Your objective -
Transcribe only the stretch of lines that opens with the line containing "This screenshot has height=812, width=1495." and closes with the last line of the listing, skipping pictures.

--- Dataset ---

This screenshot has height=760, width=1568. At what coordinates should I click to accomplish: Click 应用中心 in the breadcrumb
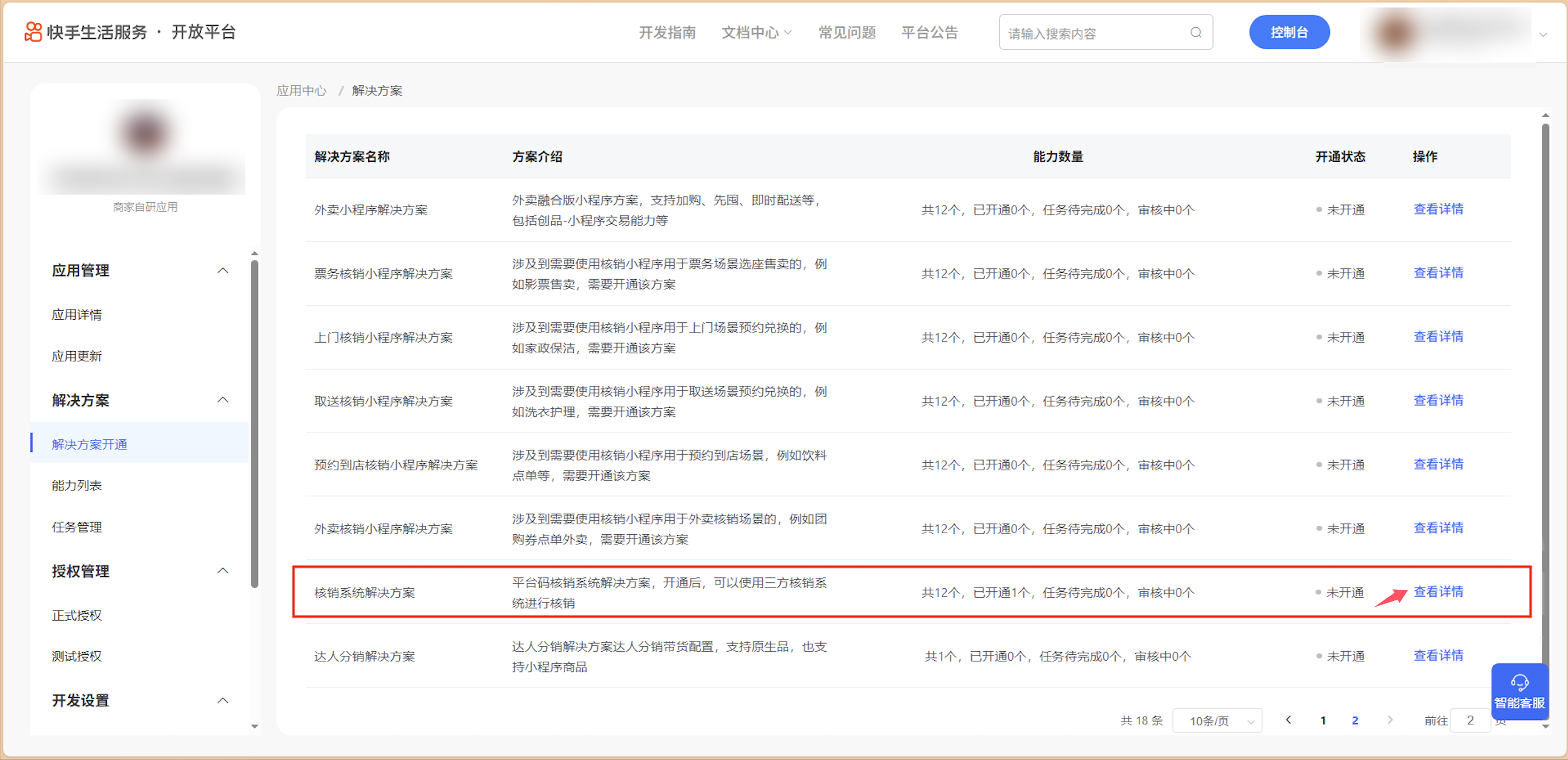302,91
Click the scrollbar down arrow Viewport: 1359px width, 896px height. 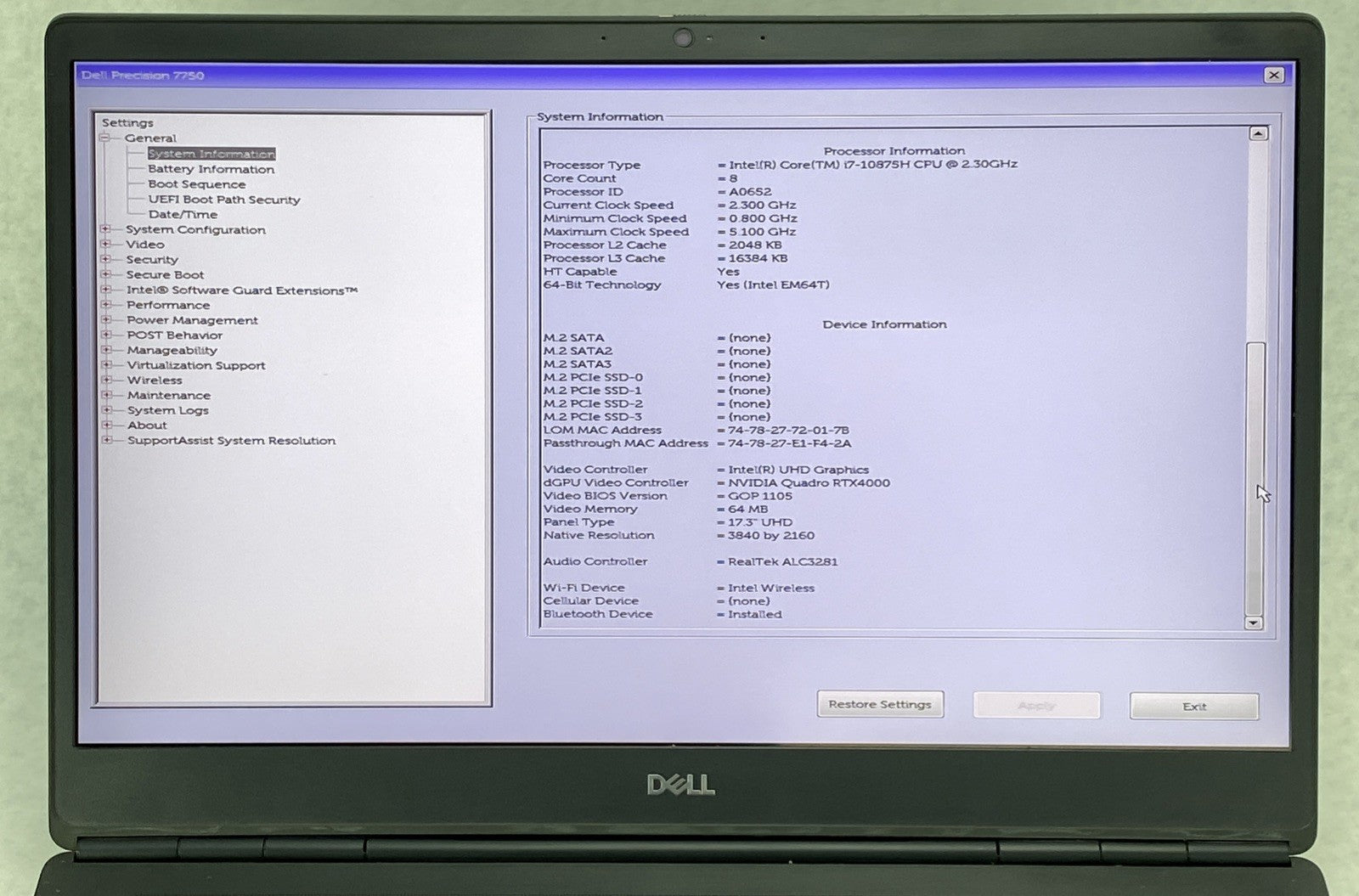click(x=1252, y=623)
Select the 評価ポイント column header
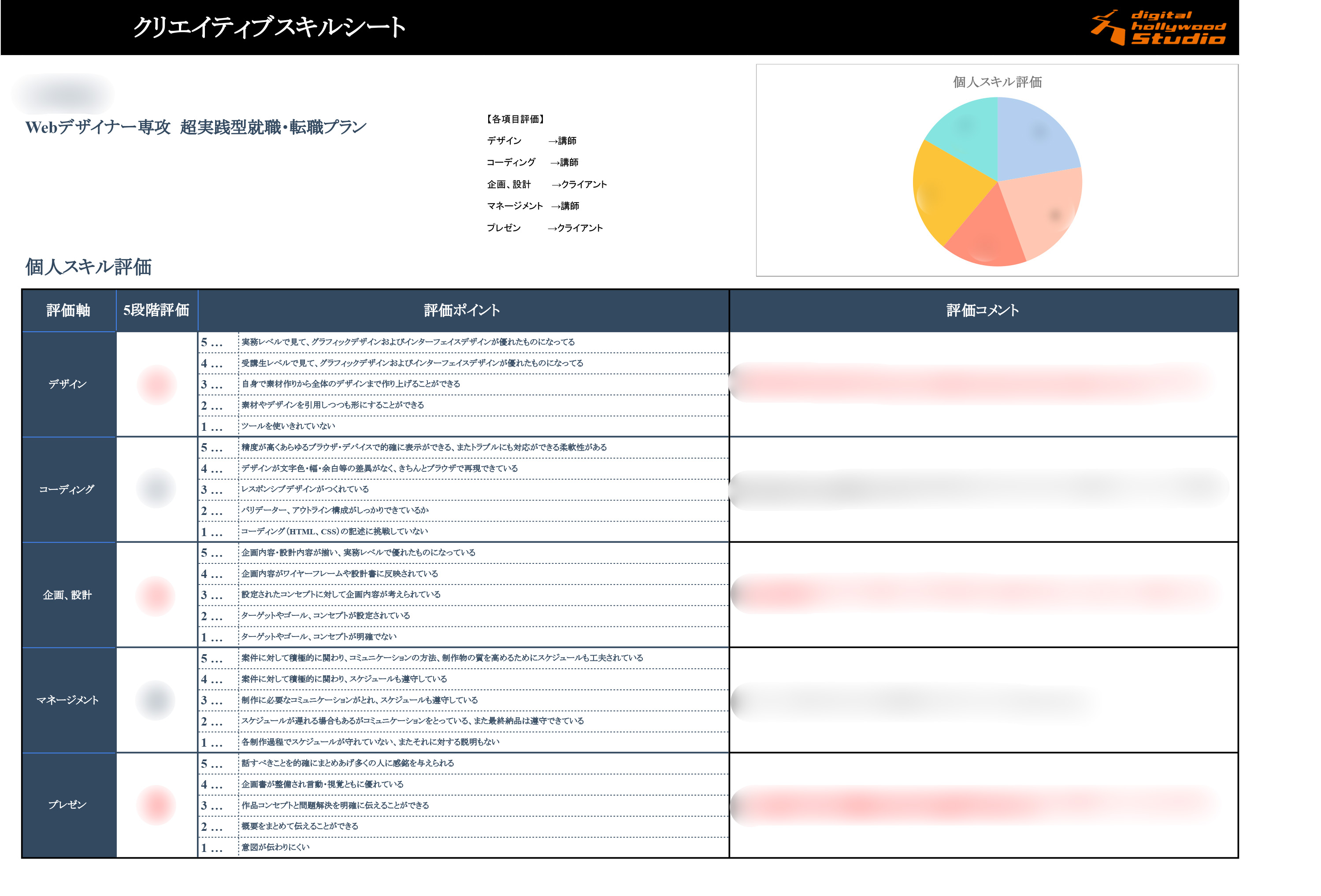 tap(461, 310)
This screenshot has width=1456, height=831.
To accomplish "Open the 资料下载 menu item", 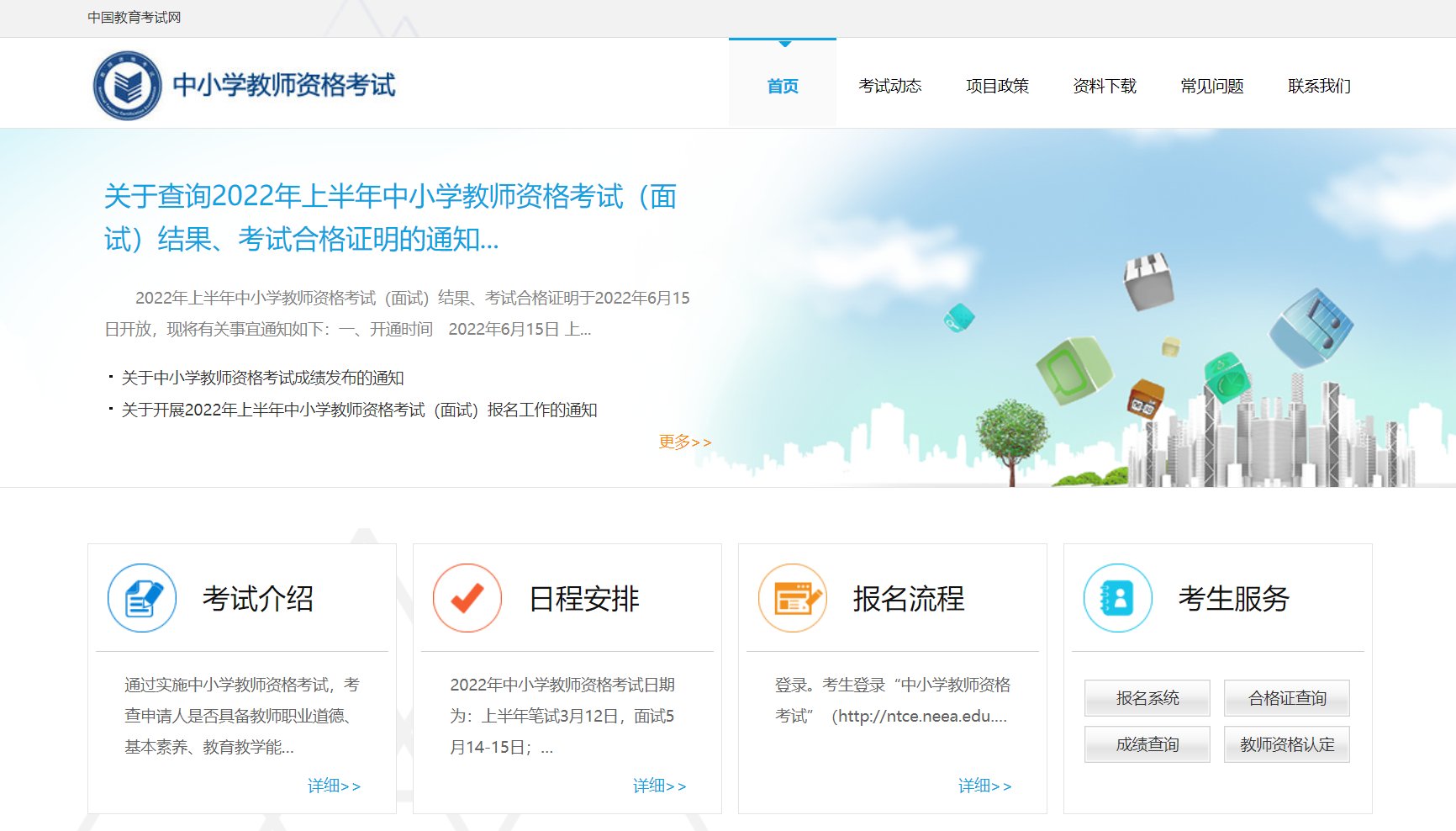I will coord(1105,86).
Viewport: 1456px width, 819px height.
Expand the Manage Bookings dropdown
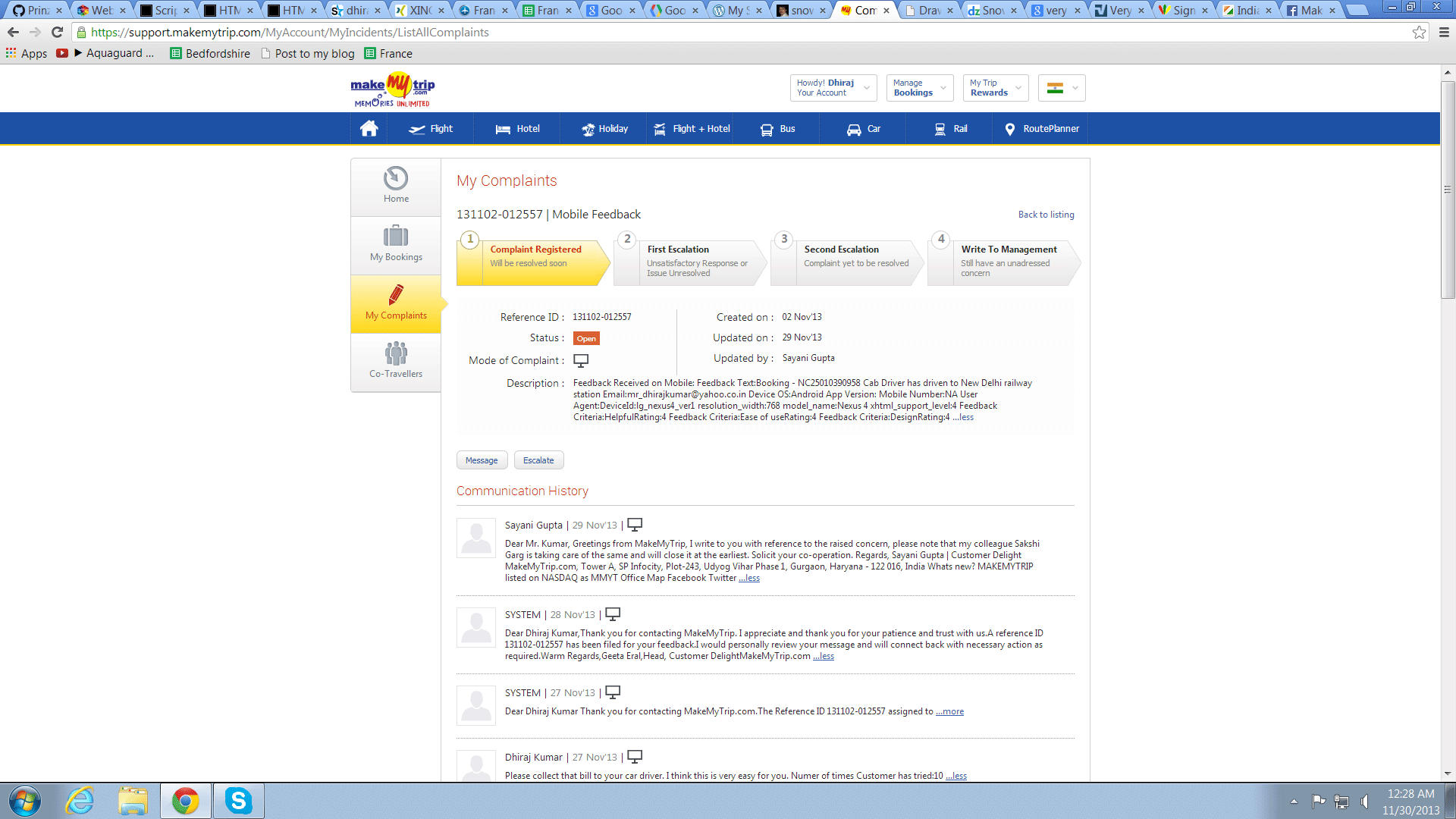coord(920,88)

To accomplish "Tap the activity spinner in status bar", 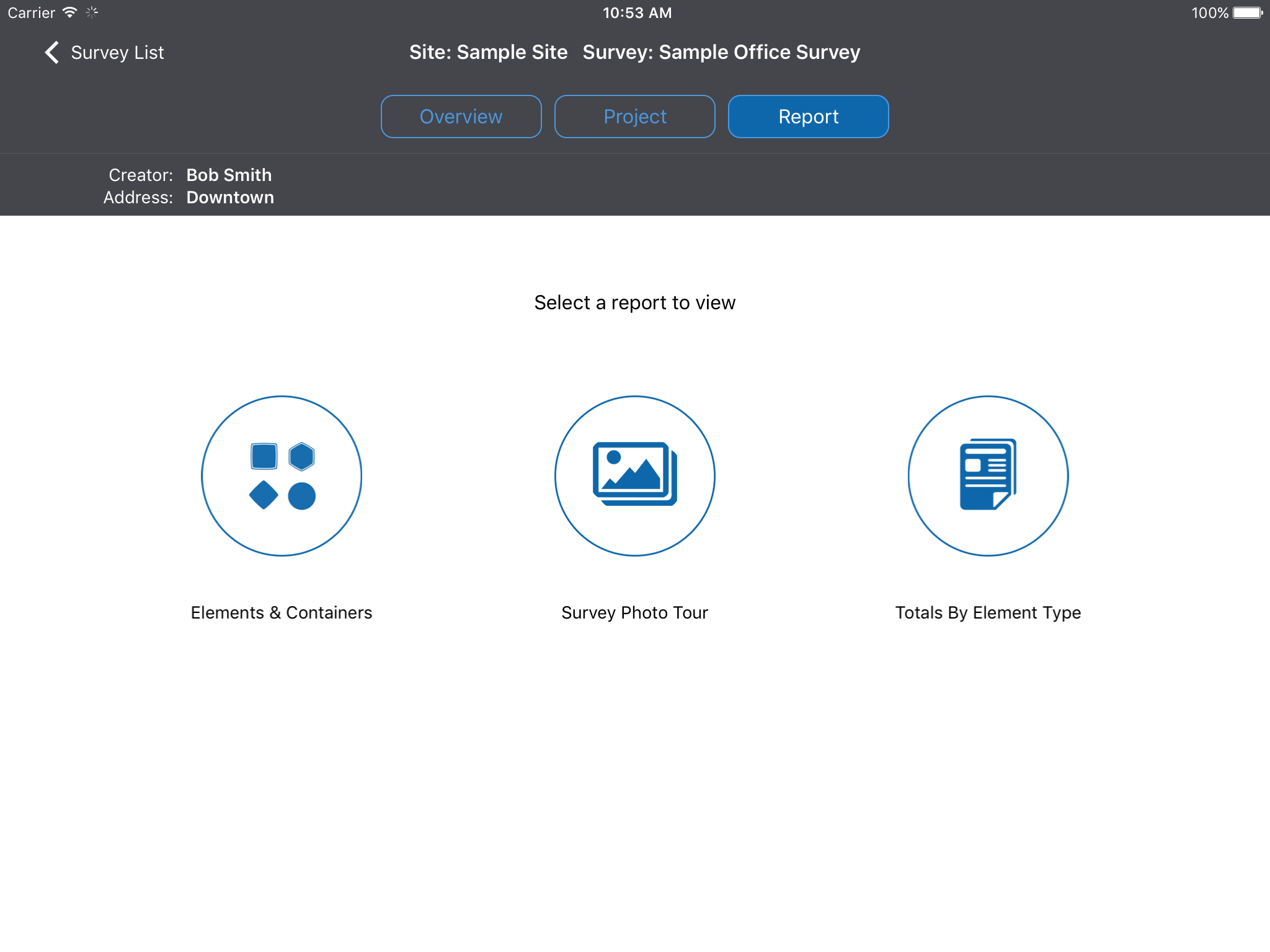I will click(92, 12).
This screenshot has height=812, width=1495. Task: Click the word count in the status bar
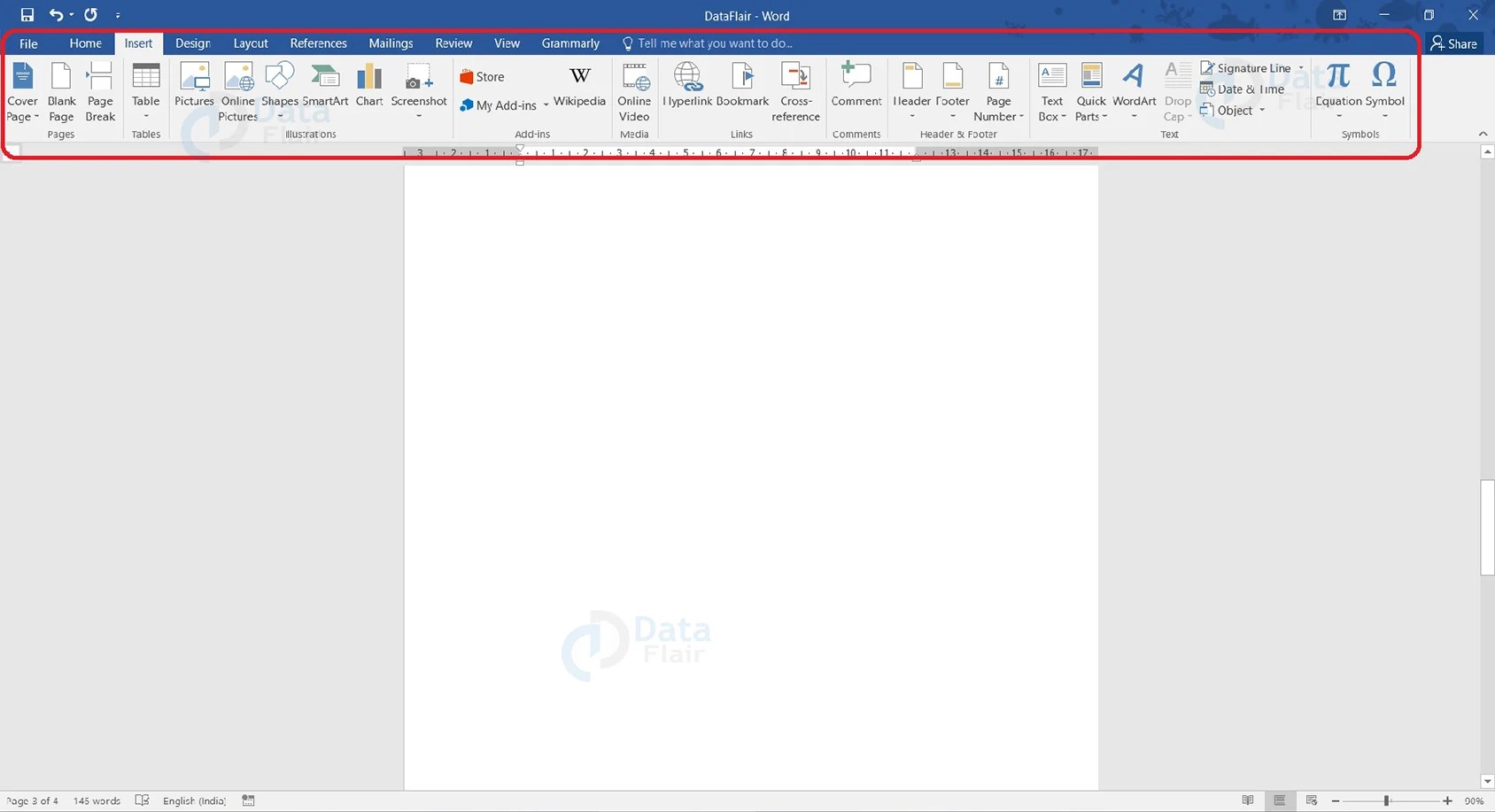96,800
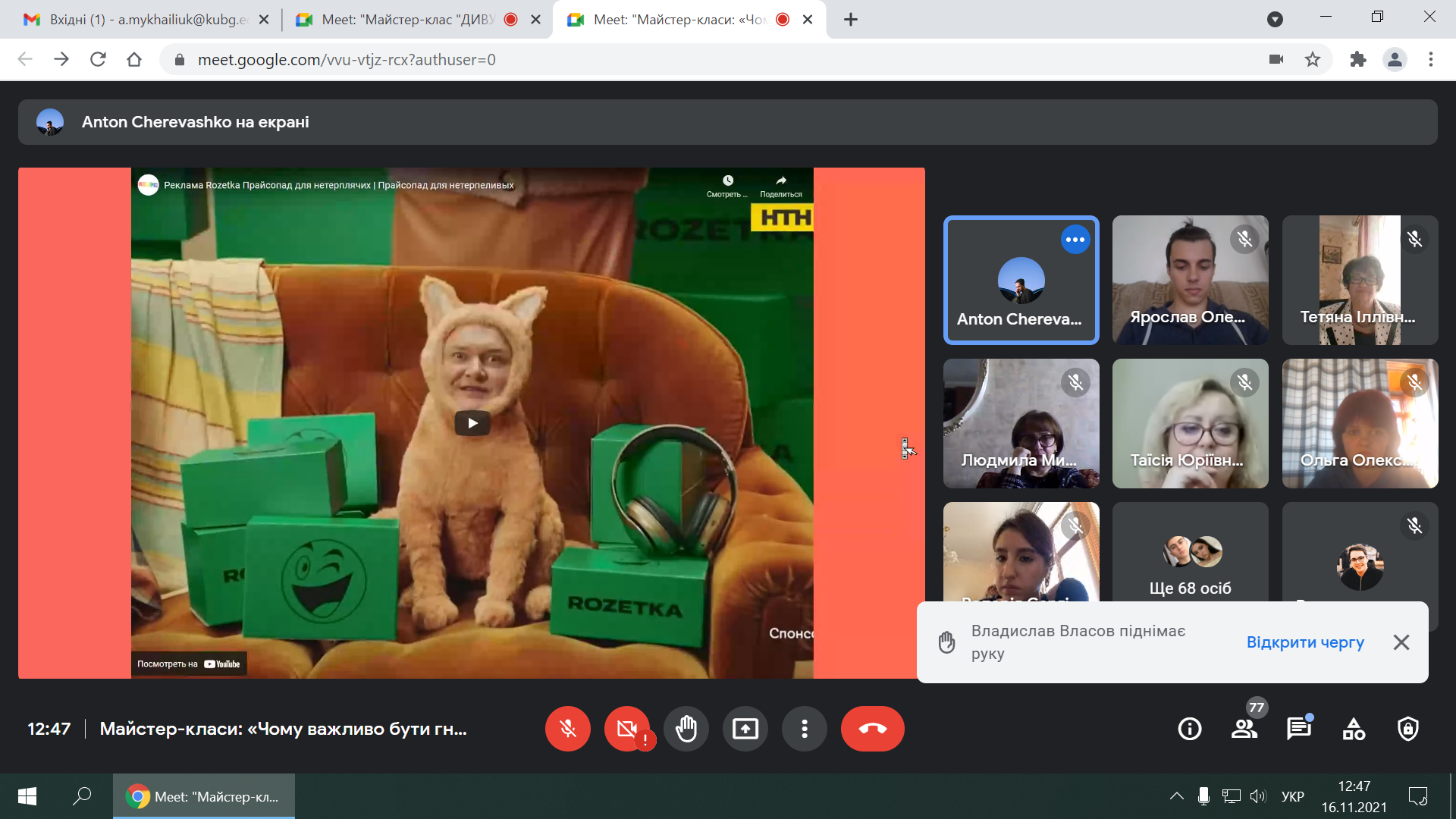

---

Solution to this problem -
This screenshot has height=812, width=1495. Task: Click the word count in the status bar
96,800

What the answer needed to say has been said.